What you have to do:
Images excluded, reproduce each line of the records exactly as it stands.

━━━━━━━━

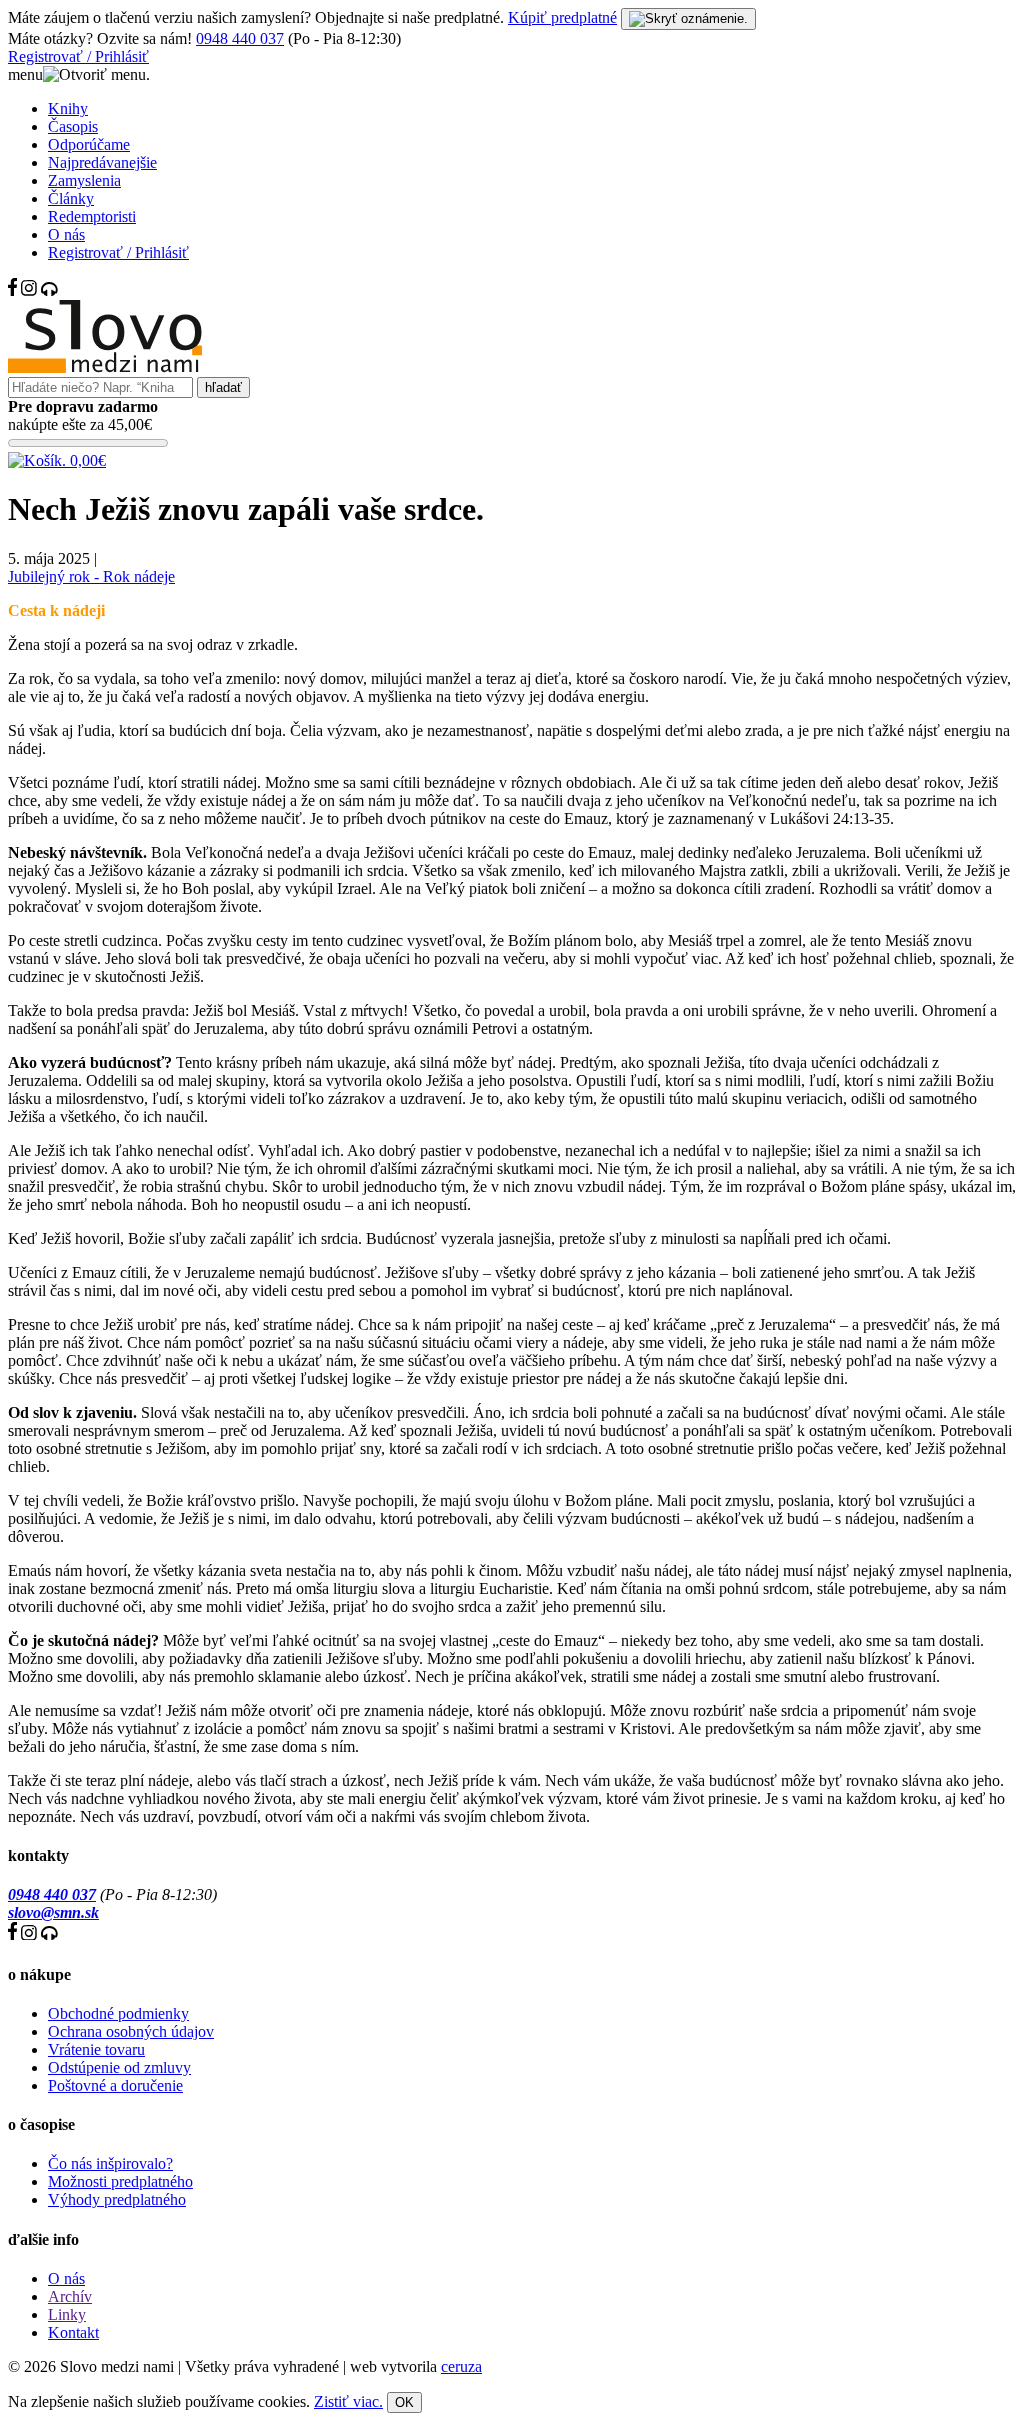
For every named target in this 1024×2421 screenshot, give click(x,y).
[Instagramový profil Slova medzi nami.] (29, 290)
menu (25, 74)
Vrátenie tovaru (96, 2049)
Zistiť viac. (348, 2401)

━━━━━━━━

Exercise solution:
For every named target in this 1024×2421 screenshot, give click(x,y).
[Instagramový profil Slova medzi nami.] (29, 290)
menu (25, 74)
Vrátenie tovaru (96, 2049)
Zistiť viac. (348, 2401)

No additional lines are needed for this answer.